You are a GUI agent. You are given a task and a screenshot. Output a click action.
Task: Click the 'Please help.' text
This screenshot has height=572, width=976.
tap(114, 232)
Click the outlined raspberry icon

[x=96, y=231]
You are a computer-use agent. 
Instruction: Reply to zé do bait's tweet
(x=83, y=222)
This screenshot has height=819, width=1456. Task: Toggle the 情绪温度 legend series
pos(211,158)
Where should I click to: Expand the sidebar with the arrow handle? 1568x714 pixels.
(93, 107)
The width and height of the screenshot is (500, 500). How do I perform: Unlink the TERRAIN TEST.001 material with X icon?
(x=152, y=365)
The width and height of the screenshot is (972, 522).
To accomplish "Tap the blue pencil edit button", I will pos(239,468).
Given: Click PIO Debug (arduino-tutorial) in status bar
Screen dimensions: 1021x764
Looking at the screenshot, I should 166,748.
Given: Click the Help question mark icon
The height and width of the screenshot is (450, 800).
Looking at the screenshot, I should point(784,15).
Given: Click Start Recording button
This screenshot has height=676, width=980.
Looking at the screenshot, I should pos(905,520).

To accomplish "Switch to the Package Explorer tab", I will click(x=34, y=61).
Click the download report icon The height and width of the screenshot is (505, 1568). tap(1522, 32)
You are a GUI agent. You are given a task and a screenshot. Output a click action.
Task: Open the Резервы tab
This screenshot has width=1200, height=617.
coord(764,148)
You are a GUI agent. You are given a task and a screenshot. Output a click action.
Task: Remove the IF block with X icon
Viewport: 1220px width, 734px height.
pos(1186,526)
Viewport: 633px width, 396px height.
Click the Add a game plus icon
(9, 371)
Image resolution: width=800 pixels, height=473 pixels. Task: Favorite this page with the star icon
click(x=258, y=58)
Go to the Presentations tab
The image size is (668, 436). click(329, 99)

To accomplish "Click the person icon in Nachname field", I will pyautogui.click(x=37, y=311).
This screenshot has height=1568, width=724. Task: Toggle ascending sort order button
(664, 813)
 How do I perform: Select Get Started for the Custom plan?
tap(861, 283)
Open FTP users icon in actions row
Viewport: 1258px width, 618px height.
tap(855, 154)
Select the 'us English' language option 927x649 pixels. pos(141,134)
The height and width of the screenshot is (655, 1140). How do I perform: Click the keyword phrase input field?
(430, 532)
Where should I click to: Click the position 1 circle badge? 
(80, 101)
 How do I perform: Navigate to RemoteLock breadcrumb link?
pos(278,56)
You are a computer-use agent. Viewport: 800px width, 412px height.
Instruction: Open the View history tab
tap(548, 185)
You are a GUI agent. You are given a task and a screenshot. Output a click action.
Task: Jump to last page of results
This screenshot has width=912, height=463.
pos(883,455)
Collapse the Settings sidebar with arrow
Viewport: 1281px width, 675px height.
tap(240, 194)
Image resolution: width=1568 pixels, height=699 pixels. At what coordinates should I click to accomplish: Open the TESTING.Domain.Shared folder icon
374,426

---

# WORK ORDER
Using the listing above, print every entry exactly.

# ANSWER BOX
You are a GUI agent. You are given a task and a screenshot. Output a click action.
Task: Click the 'Please help.' text
This screenshot has height=572, width=976.
tap(114, 232)
Click the outlined raspberry icon

[x=96, y=231]
You are a computer-use agent. 
Instruction: Reply to zé do bait's tweet
(x=83, y=222)
This screenshot has height=819, width=1456. Task: Toggle the 情绪温度 legend series
pos(211,158)
Where should I click to: Expand the sidebar with the arrow handle? 1568x714 pixels.
(93, 107)
The width and height of the screenshot is (500, 500). How do I perform: Unlink the TERRAIN TEST.001 material with X icon?
(x=152, y=365)
The width and height of the screenshot is (972, 522).
To accomplish "Tap the blue pencil edit button", I will pos(239,468).
Given: Click PIO Debug (arduino-tutorial) in status bar
Screen dimensions: 1021x764
Looking at the screenshot, I should 166,748.
Given: Click the Help question mark icon
The height and width of the screenshot is (450, 800).
Looking at the screenshot, I should point(784,15).
Given: Click Start Recording button
This screenshot has height=676, width=980.
Looking at the screenshot, I should pos(905,520).

To accomplish "Switch to the Package Explorer tab", I will click(x=34, y=61).
Click the download report icon The height and width of the screenshot is (505, 1568). tap(1522, 32)
You are a GUI agent. You are given a task and a screenshot. Output a click action.
Task: Open the Резервы tab
This screenshot has width=1200, height=617.
coord(764,148)
You are a GUI agent. You are given a task and a screenshot. Output a click action.
Task: Remove the IF block with X icon
Viewport: 1220px width, 734px height.
pos(1186,526)
Viewport: 633px width, 396px height.
Click the Add a game plus icon
(9, 371)
Image resolution: width=800 pixels, height=473 pixels. Task: Favorite this page with the star icon
click(x=258, y=58)
Go to the Presentations tab
The image size is (668, 436). click(329, 99)

To accomplish "Click the person icon in Nachname field", I will pyautogui.click(x=37, y=311).
This screenshot has height=1568, width=724. Task: Toggle ascending sort order button
(664, 813)
 How do I perform: Select Get Started for the Custom plan?
tap(861, 283)
Open FTP users icon in actions row
Viewport: 1258px width, 618px height.
tap(855, 154)
Select the 'us English' language option 927x649 pixels. pos(141,134)
The height and width of the screenshot is (655, 1140). How do I perform: Click the keyword phrase input field?
(430, 532)
Where should I click to: Click the position 1 circle badge? 
(80, 101)
 How do I perform: Navigate to RemoteLock breadcrumb link?
pos(278,56)
You are a computer-use agent. Viewport: 800px width, 412px height.
Instruction: Open the View history tab
tap(548, 185)
You are a GUI agent. You are given a task and a screenshot. Output a click action.
Task: Jump to last page of results
This screenshot has width=912, height=463.
pos(883,455)
Collapse the Settings sidebar with arrow
Viewport: 1281px width, 675px height.
tap(240, 194)
Image resolution: width=1568 pixels, height=699 pixels. At what coordinates should I click to accomplish: Open the TESTING.Domain.Shared folder icon
374,426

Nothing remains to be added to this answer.